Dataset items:
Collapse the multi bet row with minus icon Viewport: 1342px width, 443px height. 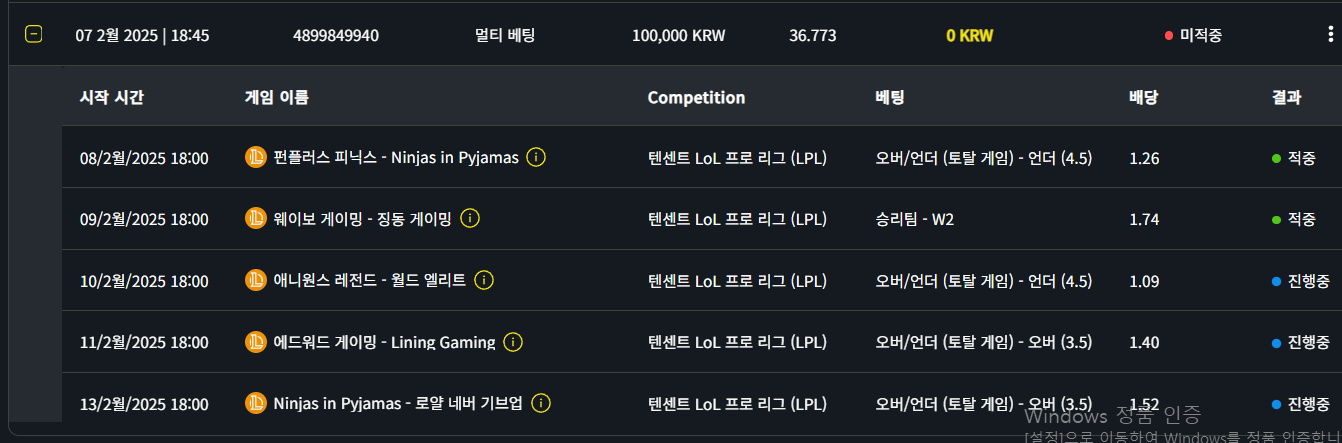click(33, 35)
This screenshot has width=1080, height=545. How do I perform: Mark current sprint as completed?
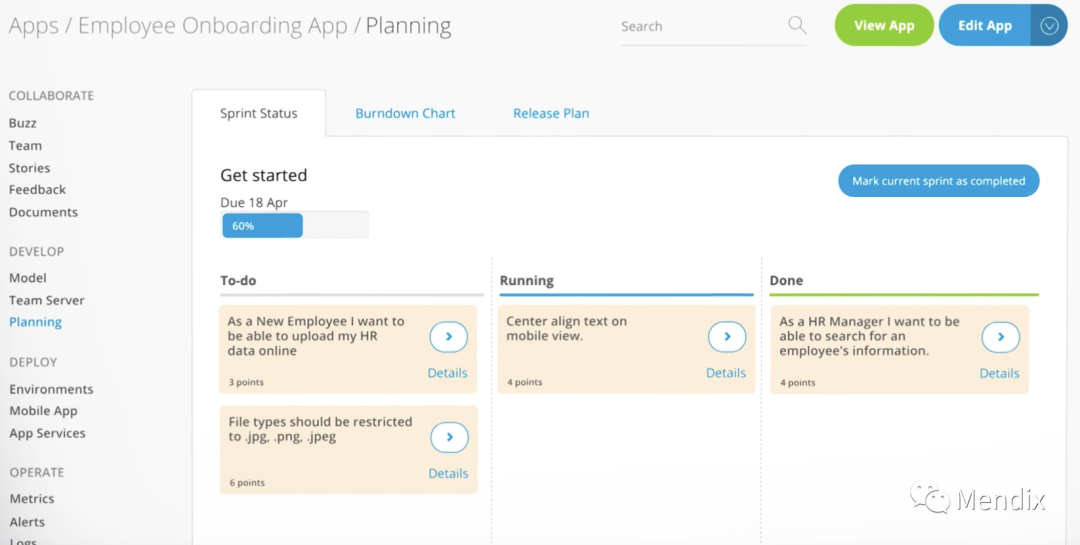(938, 181)
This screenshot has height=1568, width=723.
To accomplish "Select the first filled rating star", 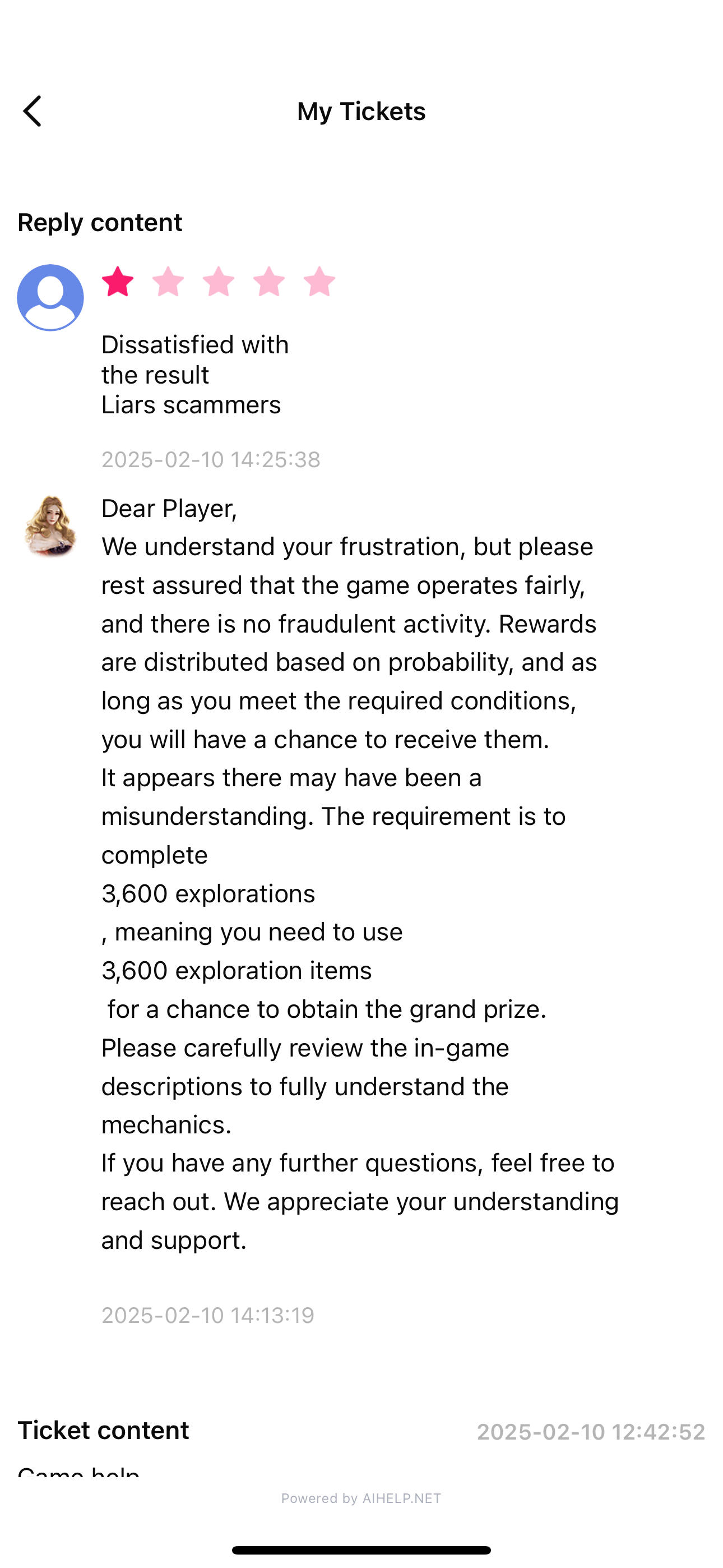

WHAT IS REQUIRED
Give again, word for word, each line from the one holding "This screenshot has width=1080, height=545." through the end of the entries, and leave out any picture.

ANSWER SECTION
This screenshot has width=1080, height=545. How do I perform: Mark current sprint as completed?
(938, 181)
This screenshot has height=1568, width=723.
To accomplish "Select the first filled rating star", 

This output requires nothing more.